WHAT TO PRODUCE - Retype the lines of the listing exactly, from the line containing "Check the select-all" up to and including the line containing "I will 1159,158.".

(Data on locating visible targets)
►
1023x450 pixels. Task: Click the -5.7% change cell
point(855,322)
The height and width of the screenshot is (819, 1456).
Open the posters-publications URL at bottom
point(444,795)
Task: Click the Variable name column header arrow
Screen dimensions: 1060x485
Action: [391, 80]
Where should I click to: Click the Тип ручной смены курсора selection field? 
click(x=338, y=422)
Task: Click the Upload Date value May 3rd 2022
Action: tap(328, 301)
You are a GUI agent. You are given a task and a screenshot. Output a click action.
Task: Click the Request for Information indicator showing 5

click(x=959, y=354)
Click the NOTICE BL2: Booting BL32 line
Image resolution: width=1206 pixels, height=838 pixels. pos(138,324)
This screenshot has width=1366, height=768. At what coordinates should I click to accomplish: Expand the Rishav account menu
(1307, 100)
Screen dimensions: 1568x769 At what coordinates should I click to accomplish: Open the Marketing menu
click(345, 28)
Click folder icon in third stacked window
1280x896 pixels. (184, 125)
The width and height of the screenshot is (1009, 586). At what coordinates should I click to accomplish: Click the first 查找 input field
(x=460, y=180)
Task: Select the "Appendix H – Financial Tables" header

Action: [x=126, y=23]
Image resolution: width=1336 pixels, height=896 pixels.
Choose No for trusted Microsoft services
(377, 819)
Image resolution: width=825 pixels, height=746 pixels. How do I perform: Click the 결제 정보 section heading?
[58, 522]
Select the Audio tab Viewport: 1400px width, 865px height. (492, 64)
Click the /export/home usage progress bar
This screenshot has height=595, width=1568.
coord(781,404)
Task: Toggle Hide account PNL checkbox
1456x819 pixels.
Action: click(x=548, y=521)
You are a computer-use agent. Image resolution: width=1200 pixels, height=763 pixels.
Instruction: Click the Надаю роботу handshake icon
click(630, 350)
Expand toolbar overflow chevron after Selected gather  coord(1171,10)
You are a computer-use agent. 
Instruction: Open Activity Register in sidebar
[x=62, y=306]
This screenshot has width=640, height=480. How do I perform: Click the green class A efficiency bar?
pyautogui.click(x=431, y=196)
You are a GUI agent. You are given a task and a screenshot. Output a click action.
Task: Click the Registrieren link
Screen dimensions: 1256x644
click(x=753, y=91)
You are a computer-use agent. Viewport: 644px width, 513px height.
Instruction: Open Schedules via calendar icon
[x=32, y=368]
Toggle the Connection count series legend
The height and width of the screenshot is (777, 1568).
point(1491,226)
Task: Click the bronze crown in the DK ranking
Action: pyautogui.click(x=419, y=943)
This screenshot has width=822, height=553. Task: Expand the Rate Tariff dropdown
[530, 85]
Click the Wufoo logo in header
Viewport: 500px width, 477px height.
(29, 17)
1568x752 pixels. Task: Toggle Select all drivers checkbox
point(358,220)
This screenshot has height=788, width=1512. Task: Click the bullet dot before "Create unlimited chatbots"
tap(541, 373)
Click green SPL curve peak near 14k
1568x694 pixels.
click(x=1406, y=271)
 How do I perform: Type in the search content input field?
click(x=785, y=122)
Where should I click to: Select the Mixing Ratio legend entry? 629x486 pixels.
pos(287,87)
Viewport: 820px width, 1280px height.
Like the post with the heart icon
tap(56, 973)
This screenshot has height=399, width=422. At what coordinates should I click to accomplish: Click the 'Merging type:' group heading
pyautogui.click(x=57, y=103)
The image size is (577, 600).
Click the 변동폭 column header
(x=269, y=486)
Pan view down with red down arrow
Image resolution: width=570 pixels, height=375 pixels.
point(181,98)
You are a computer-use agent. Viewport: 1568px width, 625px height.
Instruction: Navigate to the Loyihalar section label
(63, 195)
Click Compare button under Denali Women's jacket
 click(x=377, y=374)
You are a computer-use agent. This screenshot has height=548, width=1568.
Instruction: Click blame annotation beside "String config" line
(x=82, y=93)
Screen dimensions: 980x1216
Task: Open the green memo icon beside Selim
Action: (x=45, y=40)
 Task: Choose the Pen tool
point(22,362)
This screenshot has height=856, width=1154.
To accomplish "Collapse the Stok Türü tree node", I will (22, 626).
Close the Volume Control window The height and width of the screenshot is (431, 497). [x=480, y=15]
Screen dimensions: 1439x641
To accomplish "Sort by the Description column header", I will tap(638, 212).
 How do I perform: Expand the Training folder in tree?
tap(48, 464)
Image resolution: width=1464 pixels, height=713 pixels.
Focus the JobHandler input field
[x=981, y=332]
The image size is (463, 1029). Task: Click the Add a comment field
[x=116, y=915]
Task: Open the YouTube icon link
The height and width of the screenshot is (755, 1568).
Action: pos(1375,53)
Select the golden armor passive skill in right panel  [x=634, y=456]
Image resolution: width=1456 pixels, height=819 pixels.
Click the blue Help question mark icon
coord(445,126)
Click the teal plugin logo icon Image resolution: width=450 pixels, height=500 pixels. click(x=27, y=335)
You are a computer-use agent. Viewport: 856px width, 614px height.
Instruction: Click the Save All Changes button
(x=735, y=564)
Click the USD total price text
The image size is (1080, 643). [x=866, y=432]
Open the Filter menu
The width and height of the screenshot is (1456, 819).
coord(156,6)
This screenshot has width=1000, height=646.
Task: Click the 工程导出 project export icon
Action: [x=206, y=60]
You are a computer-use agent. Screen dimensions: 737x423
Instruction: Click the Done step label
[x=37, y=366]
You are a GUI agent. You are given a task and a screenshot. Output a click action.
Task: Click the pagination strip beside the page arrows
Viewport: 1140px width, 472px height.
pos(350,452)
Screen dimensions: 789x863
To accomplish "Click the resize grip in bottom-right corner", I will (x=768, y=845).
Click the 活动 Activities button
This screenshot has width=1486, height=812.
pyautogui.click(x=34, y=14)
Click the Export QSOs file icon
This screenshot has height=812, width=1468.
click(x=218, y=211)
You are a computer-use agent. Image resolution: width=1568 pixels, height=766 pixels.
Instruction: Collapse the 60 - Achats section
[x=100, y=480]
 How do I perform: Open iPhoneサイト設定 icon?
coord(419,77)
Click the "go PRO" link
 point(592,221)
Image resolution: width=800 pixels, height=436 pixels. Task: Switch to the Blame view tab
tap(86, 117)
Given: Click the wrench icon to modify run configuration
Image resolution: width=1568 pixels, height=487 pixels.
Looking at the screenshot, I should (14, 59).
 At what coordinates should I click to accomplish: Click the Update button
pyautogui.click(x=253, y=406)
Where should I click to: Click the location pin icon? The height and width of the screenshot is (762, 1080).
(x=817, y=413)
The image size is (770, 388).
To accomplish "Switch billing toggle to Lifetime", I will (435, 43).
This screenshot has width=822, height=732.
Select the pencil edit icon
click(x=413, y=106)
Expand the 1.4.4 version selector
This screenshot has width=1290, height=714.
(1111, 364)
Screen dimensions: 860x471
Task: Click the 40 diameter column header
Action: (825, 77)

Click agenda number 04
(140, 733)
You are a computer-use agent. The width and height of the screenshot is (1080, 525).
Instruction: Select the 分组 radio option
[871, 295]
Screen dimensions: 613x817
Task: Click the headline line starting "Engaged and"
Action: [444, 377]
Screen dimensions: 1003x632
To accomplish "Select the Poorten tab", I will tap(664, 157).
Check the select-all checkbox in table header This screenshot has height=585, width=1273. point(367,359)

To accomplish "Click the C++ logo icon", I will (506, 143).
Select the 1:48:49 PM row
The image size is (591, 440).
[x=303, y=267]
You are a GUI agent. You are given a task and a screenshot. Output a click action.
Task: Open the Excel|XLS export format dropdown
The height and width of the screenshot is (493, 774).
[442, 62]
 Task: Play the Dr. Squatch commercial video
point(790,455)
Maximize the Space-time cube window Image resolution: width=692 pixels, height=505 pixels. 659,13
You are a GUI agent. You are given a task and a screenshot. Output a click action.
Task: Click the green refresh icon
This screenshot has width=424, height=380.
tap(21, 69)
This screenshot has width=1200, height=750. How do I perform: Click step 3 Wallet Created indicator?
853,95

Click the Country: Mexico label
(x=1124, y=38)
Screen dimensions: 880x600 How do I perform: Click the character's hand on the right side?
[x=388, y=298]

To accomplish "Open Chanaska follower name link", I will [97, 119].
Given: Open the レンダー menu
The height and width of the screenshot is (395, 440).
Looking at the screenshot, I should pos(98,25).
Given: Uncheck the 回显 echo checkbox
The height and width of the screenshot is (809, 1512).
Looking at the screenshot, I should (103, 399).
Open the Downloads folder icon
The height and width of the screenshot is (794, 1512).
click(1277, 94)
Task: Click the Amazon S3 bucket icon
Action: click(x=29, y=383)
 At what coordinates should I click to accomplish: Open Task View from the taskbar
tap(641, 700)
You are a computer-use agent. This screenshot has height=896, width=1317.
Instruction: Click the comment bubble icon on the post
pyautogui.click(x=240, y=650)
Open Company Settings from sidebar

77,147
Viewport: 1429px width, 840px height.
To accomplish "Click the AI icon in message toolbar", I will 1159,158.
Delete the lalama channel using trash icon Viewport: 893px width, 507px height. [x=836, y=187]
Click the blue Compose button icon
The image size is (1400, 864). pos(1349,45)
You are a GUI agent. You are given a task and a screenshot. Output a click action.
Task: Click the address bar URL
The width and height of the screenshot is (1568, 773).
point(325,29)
◄
RESPONSE TO THE TASK -
Check the select-all checkbox in table header This screenshot has height=585, width=1273. point(367,359)

To accomplish "Click the C++ logo icon", I will (506, 143).
Select the 1:48:49 PM row
The image size is (591, 440).
[x=303, y=267]
You are a GUI agent. You are given a task and a screenshot. Output a click action.
Task: Open the Excel|XLS export format dropdown
The height and width of the screenshot is (493, 774).
[442, 62]
 Task: Play the Dr. Squatch commercial video
point(790,455)
Maximize the Space-time cube window Image resolution: width=692 pixels, height=505 pixels. 659,13
You are a GUI agent. You are given a task and a screenshot. Output a click action.
Task: Click the green refresh icon
This screenshot has width=424, height=380.
tap(21, 69)
This screenshot has width=1200, height=750. How do I perform: Click step 3 Wallet Created indicator?
853,95

Click the Country: Mexico label
(x=1124, y=38)
Screen dimensions: 880x600 How do I perform: Click the character's hand on the right side?
[x=388, y=298]

To accomplish "Open Chanaska follower name link", I will [97, 119].
Given: Open the レンダー menu
The height and width of the screenshot is (395, 440).
Looking at the screenshot, I should pos(98,25).
Given: Uncheck the 回显 echo checkbox
The height and width of the screenshot is (809, 1512).
Looking at the screenshot, I should (103, 399).
Open the Downloads folder icon
The height and width of the screenshot is (794, 1512).
click(1277, 94)
Task: Click the Amazon S3 bucket icon
Action: click(x=29, y=383)
 At what coordinates should I click to accomplish: Open Task View from the taskbar
tap(641, 700)
You are a computer-use agent. This screenshot has height=896, width=1317.
Instruction: Click the comment bubble icon on the post
pyautogui.click(x=240, y=650)
Open Company Settings from sidebar

77,147
Viewport: 1429px width, 840px height.
To accomplish "Click the AI icon in message toolbar", I will 1159,158.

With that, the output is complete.